At the very least, please consider sharing hints: [here|https://wiki.apache.org/tika/TikaInHadoop].  

> Support timeouts for parsers
> ----------------------------
>
>                 Key: TIKA-456
>                 URL: https://issues.apache.org/jira/browse/TIKA-456
>             Project: Tika
>          Issue Type: Improvement
>          Components: parser
>            Reporter: Ken Krugler
>            Assignee: Chris A. Mattmann
>
> There are a number of reasons why Tika could hang while parsing. One common case is when a parser is fed an incomplete document, such as what happens when limiting the amount of data fetched during a web crawl.

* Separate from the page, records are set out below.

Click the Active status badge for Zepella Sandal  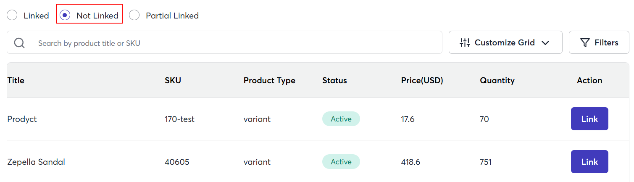(341, 162)
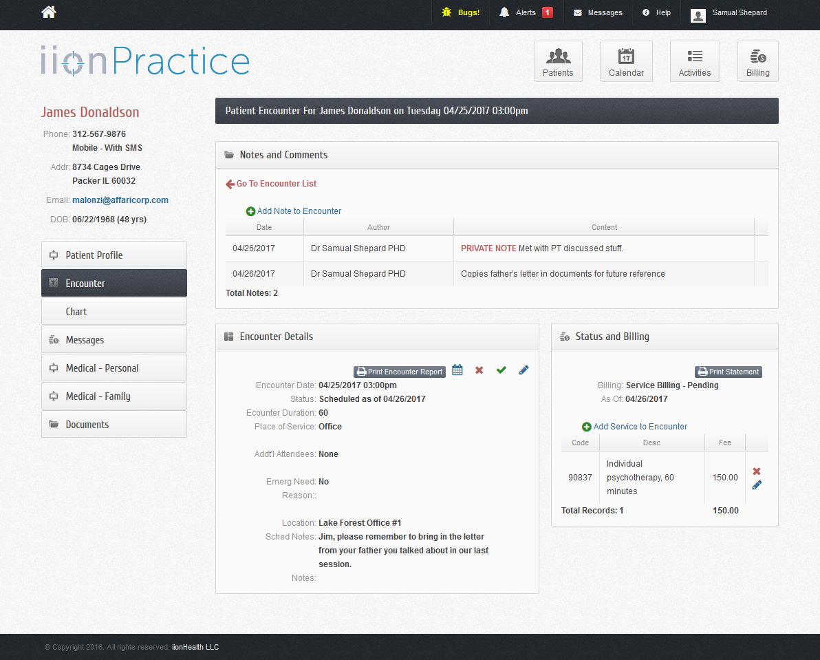Delete service 90837 using red X
Image resolution: width=820 pixels, height=660 pixels.
pyautogui.click(x=757, y=471)

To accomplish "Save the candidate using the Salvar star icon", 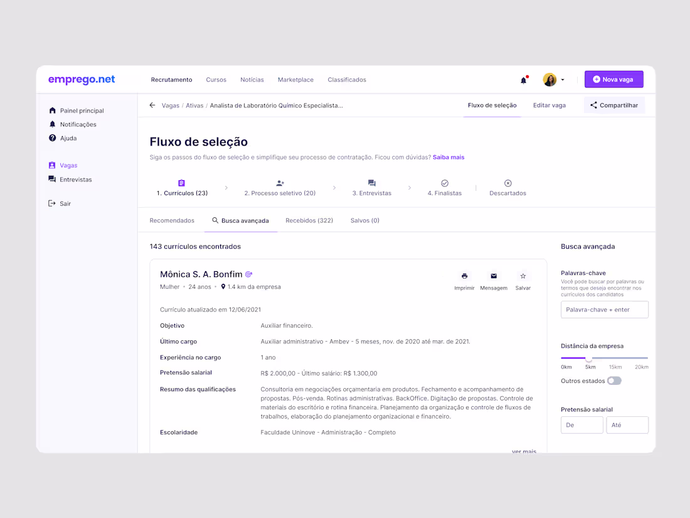I will 523,276.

> One solution is to create a TikaCallable that wraps the Tika   parser, and then use this with a FutureTask. For example, when using a ParsedDatum POJO for the results of the parse operation, I do something like this:
>     parser = new AutoDetectParser();
>     Callable<ParsedDatum> c = new TikaCallable(parser, contenthandler, inputstream, metadata);
>     FutureTask<ParsedDatum> task = new  FutureTask<ParsedDatum>(c);
>     Thread t = new Thread(task);
>     t.start();
>     ParsedDatum result = task.get(MAX_PARSE_DURATION, TimeUnit.SECONDS);
> And TikaCallable() looks like:
> class TikaCallable implements Callable<ParsedDatum> {
>     public TikaCallable(Parser parser, ContentHandler handler, InputStream is, Metadata metadata) {
>         _parser = parser;
>         _handler = handler;
>         _input = is;
>         _metadata = metadata;
>         ...
>     }
>     public ParsedDatum call() throws Exception {
>         ....
>         _parser.parse(_input, _handler, _metadata, new ParseContext());
>         ....
>     }
> }
> This seems like it would be generally useful, as I doubt that we'd  ever be able to guarantee that none of the parsers being wrapped by Tika could ever hang.

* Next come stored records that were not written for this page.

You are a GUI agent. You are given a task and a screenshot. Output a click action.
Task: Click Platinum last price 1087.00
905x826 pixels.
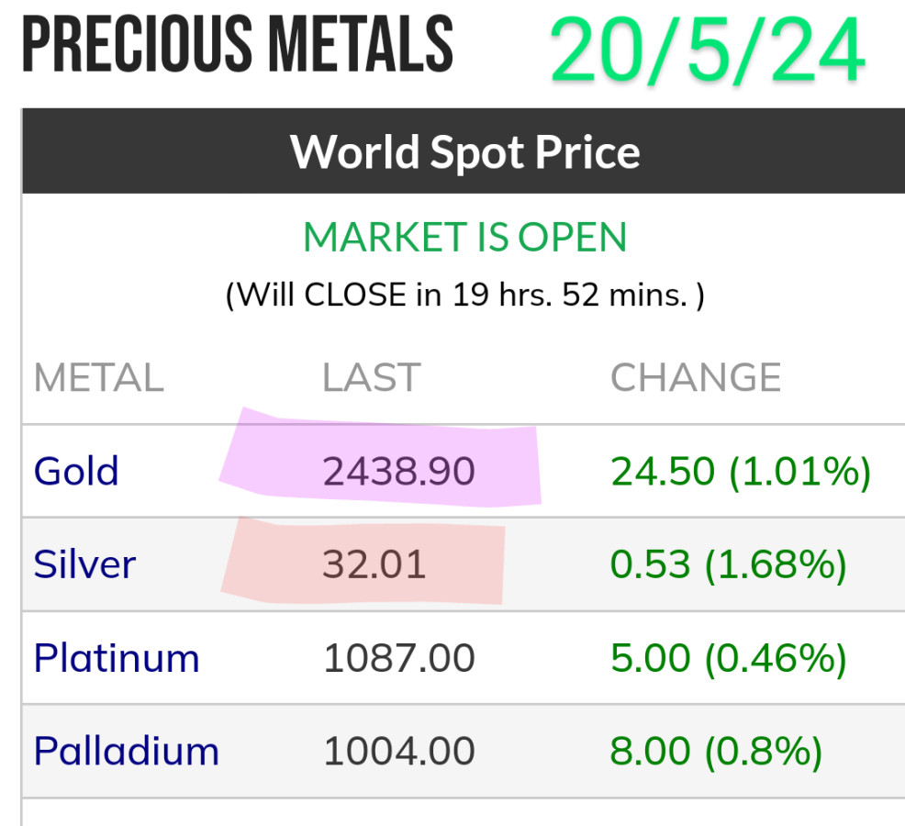[x=399, y=658]
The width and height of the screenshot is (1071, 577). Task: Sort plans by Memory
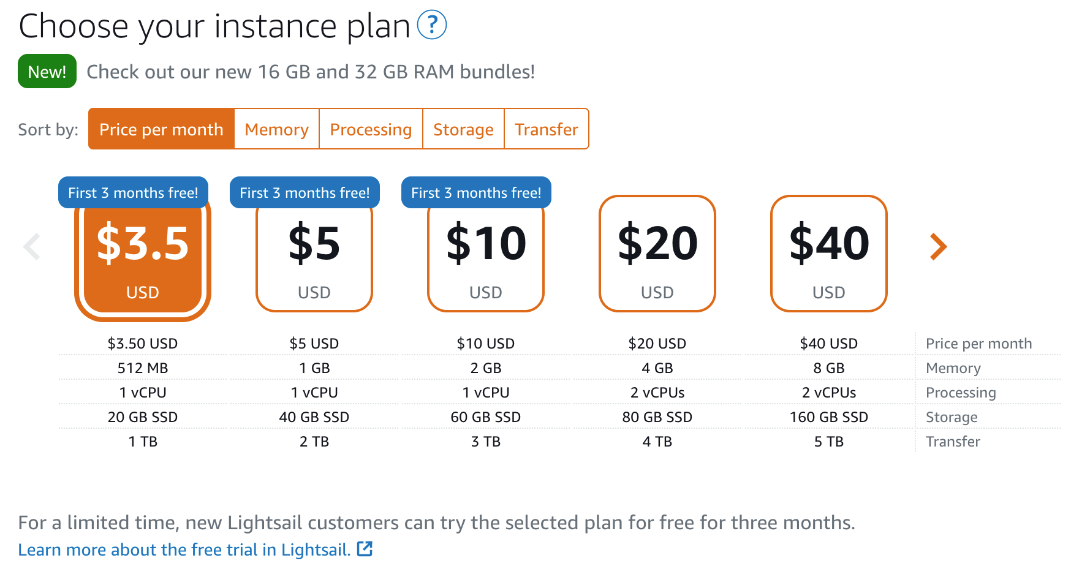tap(276, 129)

> One idea is to create a TimeoutParser that wraps a regular Tika Parser. E.g. something like:
>   Parser p = new TimeoutParser(new AutodetectParser(), 20, TimeUnit.SECONDS);
> Then the call to p.parse(...) would create a Callable (similar to the code above) and use the specified timeout when calling task.get().
> One minus with this approach is that it creates a new thread for each parse request, but I don't think the thread overhead is significant when compared to the typical parser operation.